Schon vor der Krise differierten die Inflationsraten immer mehr und somit innerhalb der Währungsunion auch die realen Zinsen. Es wundert daher nicht, dass in jenen Ländern, in denen die Realzinsen gegen Null tendierten, die privaten Schulden stiegen und sich Immobilienblasen entwickelten.
Oder die Jugendarbeitslosigkeit. Auch die betrug schon vor der Krise im EU Durchschnitt 16 Prozent. Mittlerweile hat sie statistisch "schön gerechnete" 21 Prozent erreicht. Spanien und Griechenland nähern sich der 50 Prozent Marke, in Italien sind es 30 Prozent. Hier entsteht eine "Lost Generation", deren Eingliederung in den Arbeitsprozess nur schwer gelingen wird. Zweifelsohne wird das die "sozialpolitische Bombe" der nächsten Jahrzehnte.
All das hat man einfach lange Zeit ebenso wenig zur Kenntnis genommen wie die exorbitanten Leistungsbilanzdefizite oder die überbordende Verschuldung mancher Mitgliedsstaaten.
Europas Probleme heißen daher nicht nur Finanz- und/oder Staatsschuldenkrise. Da haben sich schon vorher makroökonomische Ungleichgewichte aufgebaut, die heute die Überwindung der Krise so schwierig machen.
Weder der Binnenmarkt und schon gar nicht die Währungsunion können ohne eine frühzeitige Abstimmung der nationalen Wirtschaftspolitiken funktionieren. Und der Stabilitätspakt, der sich lediglich auf die öffentliche Verschuldung konzentriert, reichte hierfür auch dann nicht aus, wenn sich die Mitgliedsstaaten daran hielten.
Das hat man auch in Brüssel erkannt und so hat man 2011 das sogenannte europäische Semester eingeführt - nach der Devise: eine bessere Abstimmung führt auch zu besseren Ergebnissen. Es steht für ein Verfahren, in dem die Mitgliedsstaaten frühzeitig ihre wirtschaftspolitischen Maßnahmen melden. Die Kommission beurteilt diese und macht eine EU-weite Folgenabschätzung, anhand derer der Rat (also die Mitgliedsstaaten gemeinsam) Empfehlungen an die einzelnen Länder richtet.
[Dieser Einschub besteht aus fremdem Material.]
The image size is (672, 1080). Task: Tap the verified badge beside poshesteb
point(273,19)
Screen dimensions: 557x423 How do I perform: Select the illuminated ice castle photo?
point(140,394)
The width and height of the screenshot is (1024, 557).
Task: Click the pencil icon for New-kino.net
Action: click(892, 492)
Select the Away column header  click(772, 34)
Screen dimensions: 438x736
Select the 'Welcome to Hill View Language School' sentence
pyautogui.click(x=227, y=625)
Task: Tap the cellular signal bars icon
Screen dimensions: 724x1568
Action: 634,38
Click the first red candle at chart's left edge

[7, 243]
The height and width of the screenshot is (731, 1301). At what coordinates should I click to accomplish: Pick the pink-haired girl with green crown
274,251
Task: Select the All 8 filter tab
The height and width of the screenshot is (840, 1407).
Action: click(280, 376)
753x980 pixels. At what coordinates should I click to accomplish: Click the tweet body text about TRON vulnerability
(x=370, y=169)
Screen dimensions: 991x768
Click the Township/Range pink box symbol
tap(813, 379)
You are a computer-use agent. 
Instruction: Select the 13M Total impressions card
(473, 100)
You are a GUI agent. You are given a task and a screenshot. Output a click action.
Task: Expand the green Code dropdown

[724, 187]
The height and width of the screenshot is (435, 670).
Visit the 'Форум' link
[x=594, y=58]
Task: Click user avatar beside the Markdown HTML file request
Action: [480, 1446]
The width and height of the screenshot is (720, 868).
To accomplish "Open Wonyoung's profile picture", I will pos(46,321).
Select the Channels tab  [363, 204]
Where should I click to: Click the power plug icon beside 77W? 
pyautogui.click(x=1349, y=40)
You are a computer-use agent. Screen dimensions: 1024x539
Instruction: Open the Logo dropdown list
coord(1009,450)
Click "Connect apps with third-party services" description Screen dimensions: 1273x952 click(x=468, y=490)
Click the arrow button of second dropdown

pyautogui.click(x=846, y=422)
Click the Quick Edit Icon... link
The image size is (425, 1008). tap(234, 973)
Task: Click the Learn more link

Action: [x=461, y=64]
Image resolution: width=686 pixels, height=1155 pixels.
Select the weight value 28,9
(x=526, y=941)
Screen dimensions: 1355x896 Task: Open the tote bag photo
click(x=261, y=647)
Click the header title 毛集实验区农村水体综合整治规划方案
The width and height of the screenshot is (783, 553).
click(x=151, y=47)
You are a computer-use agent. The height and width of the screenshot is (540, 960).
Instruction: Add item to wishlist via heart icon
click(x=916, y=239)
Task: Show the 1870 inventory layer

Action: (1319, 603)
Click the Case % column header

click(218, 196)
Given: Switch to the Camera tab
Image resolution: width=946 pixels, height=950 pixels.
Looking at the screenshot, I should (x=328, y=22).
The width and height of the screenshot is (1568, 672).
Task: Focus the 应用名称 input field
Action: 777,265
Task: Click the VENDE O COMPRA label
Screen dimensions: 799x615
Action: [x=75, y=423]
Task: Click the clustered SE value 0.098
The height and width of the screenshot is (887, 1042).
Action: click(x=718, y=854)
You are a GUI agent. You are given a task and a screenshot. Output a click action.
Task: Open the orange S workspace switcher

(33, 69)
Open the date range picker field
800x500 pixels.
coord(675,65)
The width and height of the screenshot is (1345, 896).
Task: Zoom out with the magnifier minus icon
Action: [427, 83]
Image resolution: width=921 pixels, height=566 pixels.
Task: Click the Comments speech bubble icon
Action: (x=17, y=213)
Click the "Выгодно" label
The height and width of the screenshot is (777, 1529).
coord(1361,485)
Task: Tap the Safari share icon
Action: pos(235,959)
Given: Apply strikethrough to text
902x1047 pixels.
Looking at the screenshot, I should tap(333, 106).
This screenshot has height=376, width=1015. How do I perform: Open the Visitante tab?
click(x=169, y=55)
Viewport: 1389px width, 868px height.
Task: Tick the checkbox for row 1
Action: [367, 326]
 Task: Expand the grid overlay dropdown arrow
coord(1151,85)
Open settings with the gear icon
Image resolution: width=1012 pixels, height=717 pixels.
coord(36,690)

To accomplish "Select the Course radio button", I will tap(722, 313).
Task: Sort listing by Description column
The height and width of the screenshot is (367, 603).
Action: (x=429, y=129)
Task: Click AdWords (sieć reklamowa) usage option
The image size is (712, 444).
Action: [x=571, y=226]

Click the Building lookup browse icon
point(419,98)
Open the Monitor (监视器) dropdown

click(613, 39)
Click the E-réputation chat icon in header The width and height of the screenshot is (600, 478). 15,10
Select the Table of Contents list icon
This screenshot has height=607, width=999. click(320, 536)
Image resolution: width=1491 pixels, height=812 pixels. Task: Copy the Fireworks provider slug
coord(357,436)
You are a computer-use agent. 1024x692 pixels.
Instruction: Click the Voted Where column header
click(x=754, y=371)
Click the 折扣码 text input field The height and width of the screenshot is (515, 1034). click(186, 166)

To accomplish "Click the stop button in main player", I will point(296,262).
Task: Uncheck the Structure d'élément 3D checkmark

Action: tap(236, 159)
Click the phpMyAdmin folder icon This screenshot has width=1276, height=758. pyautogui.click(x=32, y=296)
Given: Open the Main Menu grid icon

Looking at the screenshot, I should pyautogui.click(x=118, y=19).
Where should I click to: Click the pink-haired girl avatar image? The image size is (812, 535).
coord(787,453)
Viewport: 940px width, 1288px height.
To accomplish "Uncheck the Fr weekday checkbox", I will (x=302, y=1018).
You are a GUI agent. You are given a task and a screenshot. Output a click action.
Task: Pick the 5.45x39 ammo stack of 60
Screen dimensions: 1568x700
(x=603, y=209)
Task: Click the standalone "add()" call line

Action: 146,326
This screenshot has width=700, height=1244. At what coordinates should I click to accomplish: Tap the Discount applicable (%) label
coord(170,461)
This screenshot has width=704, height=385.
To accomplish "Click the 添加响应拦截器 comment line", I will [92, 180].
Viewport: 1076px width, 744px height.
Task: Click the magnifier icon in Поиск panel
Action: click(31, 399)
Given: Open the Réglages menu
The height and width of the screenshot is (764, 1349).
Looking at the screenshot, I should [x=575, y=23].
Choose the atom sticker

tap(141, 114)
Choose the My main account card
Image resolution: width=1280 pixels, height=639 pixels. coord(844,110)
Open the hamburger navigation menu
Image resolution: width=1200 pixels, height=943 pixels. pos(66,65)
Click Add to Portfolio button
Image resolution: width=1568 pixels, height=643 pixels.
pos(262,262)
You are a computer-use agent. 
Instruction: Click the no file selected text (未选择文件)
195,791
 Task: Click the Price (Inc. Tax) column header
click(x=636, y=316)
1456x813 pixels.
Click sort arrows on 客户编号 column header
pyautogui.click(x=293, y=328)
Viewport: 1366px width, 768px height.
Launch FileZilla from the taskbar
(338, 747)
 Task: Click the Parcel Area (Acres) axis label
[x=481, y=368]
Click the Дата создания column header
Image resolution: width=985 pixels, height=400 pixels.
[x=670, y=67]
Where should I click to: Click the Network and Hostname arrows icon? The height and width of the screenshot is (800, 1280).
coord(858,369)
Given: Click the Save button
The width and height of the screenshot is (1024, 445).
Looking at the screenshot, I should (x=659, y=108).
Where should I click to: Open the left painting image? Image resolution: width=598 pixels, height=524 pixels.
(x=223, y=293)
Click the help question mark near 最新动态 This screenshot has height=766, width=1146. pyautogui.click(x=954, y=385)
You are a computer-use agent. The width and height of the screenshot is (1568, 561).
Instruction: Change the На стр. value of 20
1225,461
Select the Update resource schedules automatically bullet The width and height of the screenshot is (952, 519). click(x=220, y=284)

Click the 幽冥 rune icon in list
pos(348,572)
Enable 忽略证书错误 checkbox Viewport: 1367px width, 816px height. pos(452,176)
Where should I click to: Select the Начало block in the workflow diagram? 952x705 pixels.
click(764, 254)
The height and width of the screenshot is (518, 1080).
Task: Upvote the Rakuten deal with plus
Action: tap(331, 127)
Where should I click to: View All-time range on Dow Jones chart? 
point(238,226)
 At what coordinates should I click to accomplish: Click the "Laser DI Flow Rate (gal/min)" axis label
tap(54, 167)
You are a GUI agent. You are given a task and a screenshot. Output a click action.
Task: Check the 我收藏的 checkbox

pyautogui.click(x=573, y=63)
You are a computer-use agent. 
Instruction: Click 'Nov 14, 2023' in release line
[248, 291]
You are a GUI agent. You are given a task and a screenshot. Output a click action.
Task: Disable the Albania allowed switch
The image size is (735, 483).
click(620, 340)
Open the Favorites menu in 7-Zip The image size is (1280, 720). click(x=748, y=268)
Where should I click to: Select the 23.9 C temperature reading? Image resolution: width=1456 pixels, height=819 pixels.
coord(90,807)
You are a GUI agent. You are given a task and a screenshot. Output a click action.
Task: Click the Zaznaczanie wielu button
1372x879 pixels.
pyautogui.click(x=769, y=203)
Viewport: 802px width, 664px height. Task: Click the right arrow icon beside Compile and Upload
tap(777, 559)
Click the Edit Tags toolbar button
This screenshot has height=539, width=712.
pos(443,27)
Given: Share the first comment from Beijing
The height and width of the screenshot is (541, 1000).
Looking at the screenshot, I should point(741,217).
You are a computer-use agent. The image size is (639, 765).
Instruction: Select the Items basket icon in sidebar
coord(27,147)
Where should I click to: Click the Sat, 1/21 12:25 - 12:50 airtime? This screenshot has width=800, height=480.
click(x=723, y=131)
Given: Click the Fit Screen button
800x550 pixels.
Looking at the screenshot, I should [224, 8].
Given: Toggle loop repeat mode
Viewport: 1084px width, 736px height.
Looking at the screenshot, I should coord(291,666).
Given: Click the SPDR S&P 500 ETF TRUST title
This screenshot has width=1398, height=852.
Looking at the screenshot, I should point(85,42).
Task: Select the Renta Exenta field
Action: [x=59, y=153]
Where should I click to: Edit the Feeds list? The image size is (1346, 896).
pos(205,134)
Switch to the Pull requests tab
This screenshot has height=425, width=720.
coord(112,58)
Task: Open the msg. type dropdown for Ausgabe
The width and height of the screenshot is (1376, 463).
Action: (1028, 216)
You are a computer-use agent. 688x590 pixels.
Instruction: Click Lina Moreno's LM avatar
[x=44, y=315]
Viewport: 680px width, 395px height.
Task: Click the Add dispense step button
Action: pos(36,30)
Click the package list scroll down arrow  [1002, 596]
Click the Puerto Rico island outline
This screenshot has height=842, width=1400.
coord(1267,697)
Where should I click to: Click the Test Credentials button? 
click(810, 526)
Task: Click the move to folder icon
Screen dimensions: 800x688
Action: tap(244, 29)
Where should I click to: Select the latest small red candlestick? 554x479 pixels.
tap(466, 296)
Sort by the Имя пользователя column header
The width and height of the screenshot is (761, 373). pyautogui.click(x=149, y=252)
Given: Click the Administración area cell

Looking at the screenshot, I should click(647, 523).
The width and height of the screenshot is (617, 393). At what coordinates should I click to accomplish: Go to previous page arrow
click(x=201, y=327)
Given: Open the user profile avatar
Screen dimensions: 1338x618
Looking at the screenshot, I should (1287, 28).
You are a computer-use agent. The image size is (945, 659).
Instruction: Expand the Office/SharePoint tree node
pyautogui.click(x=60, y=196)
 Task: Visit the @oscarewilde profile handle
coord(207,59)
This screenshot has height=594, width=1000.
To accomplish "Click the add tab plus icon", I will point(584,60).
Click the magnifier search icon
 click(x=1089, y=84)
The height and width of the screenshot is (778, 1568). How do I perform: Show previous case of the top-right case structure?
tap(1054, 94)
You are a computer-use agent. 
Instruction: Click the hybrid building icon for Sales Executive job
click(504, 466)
Soweit, so gut. Nur leider kommen die Botschaften in den Mitgliedsstaaten nicht an. Wie so oft, werden die in Brüssel von den Ministern getroffenen Entscheidungen zu Hause nicht einmal ignoriert. In zehn der Mitgliedsstaaten, darunter die großen wie Deutschland, Frankreich, Italien und Spanien, kam es nicht einmal zu einer parlamentarischen Diskussion dieser Empfehlungen. Auch Österreich gehört zu dieser Gruppe. Ohne abgestimmte Wirtschaftspolitik der Mitgliedsstaaten wird sich Europa nicht kurieren lassen. Und daher wird sich die EU auch in den nächsten Jahren bestenfalls durchwursteln.